There is a mystery surrounding weight training in women’s fitness routines. Majority believes that weight training is a taboo, that it is only meant for men and specifically men who train for competitions and for sport. In the vast majority of women, weight training is also perceived to make you “bigger” instead of smaller so they tend to stay away.
This of course is all a result of being un-informed and not understanding how the body works. The reality is, muscle burns much more fat during rest than not having muscle. During activity, you burn even more calories as more muscle needs more energy. You become a calorie furnace in a sense once you start gaining lean muscle.
Apart from all of the above, there is nothing more beautiful than a toned healthy body. You feel more confident, you look great and you feel good from inside.
Here are a few tips to get you going:
If you intend on starting an exercise program incorporating weights you need to plan. Decide on the exercises you are going to do and stick to the program. The last thing you want to do is “daddle” around the gym trying to decide what you are going to do next. This will cause you not to complete the workout properly and eventually loose vigour.

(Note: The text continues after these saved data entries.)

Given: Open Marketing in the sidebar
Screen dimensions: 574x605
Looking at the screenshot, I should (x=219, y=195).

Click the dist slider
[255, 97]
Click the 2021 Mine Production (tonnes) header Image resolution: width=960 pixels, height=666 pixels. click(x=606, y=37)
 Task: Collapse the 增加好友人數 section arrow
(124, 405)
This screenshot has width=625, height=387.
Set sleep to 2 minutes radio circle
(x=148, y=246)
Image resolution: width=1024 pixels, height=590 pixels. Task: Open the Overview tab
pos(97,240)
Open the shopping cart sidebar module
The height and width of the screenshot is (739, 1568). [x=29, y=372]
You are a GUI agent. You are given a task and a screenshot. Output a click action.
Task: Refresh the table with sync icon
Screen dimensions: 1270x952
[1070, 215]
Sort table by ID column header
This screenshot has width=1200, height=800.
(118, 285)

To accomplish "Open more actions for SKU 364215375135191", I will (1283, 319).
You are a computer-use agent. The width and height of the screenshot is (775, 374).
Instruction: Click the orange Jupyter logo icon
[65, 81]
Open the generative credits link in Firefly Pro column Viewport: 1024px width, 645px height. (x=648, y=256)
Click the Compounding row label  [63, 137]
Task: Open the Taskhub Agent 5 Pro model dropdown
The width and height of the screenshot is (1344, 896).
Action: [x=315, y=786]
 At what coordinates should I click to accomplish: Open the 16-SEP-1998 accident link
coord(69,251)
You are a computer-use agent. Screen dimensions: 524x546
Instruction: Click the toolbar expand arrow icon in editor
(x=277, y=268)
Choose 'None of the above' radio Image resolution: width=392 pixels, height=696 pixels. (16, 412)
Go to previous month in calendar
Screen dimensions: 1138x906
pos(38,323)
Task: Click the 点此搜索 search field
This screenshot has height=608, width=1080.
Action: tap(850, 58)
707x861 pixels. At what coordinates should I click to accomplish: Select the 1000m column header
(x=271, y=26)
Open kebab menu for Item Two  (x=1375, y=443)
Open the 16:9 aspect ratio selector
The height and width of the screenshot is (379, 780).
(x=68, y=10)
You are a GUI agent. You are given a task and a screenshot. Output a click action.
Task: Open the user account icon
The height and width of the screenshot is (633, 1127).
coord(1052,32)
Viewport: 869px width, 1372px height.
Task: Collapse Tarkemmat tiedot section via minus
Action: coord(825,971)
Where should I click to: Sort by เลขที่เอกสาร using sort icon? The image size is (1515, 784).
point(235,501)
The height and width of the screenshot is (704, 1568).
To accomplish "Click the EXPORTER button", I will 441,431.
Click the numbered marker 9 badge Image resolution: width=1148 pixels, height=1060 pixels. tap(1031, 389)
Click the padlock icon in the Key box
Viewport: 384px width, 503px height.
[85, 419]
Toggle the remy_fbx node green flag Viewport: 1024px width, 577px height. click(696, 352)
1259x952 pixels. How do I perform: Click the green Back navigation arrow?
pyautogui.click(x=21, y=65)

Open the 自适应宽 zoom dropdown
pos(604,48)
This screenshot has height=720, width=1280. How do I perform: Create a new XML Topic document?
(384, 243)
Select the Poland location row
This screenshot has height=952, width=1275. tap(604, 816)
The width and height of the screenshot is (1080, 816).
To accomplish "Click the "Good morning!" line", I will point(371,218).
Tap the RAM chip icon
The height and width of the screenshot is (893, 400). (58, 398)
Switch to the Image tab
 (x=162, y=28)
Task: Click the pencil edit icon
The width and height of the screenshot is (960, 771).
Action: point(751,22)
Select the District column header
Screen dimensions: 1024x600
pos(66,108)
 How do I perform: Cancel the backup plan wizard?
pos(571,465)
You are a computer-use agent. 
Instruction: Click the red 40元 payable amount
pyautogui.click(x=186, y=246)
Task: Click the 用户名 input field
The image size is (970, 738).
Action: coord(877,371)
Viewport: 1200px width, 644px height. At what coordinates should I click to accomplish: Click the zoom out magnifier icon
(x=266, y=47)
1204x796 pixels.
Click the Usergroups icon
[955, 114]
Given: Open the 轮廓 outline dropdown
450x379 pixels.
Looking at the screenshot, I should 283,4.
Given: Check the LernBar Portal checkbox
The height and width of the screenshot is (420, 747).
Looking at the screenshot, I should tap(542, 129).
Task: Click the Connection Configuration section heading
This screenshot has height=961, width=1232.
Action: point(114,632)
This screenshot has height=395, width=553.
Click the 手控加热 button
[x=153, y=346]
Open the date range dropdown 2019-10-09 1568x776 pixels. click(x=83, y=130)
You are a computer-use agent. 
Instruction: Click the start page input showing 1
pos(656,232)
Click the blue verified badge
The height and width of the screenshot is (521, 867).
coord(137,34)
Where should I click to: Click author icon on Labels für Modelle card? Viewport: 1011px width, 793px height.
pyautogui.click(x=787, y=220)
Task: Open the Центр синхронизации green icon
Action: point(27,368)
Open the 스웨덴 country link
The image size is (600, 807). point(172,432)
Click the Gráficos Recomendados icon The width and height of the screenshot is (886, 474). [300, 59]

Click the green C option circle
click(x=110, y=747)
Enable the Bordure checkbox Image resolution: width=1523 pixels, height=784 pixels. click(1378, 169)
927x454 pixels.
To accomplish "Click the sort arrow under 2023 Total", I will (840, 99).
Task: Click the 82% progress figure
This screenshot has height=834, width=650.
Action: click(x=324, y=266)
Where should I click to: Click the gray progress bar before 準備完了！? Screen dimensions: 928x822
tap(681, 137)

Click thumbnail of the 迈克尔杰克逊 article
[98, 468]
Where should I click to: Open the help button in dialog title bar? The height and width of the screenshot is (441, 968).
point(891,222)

If you have decided on which exercises to do, its then time to find out how to do the exercises correctly. There are plenty of Youtube “how to” videos for basically everything. You can also download step by step guides from most training websites.
Quality over Quantity
Learn how to execute exercises correctly and take it through the proper R.O.M (range of motion) there is no point spending hours at the gym if you are not executing properly. Try doing less repetitions and execute properly. Slowly but surely increase the reps and weights as your body grows stronger.
Muscle weighs more than fat
If you are starting a weight training program you might find that your weight increases instead of losing, or your weight might plateau. This is happening because muscle weighs more than fat and if your fat is being burned and replaced by muscle you might be getting leaner but it is not showing on the scale. For this reason I advise ditching the scale and rather look at how your clothes feel on you and your overall appearance.
Feed your body
When you do muscle training you need protein to heal the muscles and assist with recovery. Ensure you eat sufficient amounts of protein after your workout and during the day. A Balanced diet is key to sustaining a healthy active body and your body will need to be fed sufficiently.
As you can imagine, when you start weight training the transformation will take its toll on your body. You will need to rest sufficiently to allow your body to recover and to repair itself. Every time you do weight training your muscles tear microscopically and then repair themselves to become more and stronger. All of the repairing needs loads of building material (protein) and rest. Try and aim for 8 hours of sleep.
Lastly I would just like to say that the benefits of weight training does not take very long. As soon as you start learning and transforming its likely that you will never go back to “run of the mill” so to say. They key is to stay focussed on your goal but also to enjoy what you are doing and as you are doing it. Forget about the people around you, being judged if you are not doing the exercises right, and criticizing yourself. The journey to a better body is life-enriching and an ongoing journey and you should embrace it as such. Most importantly, have fun!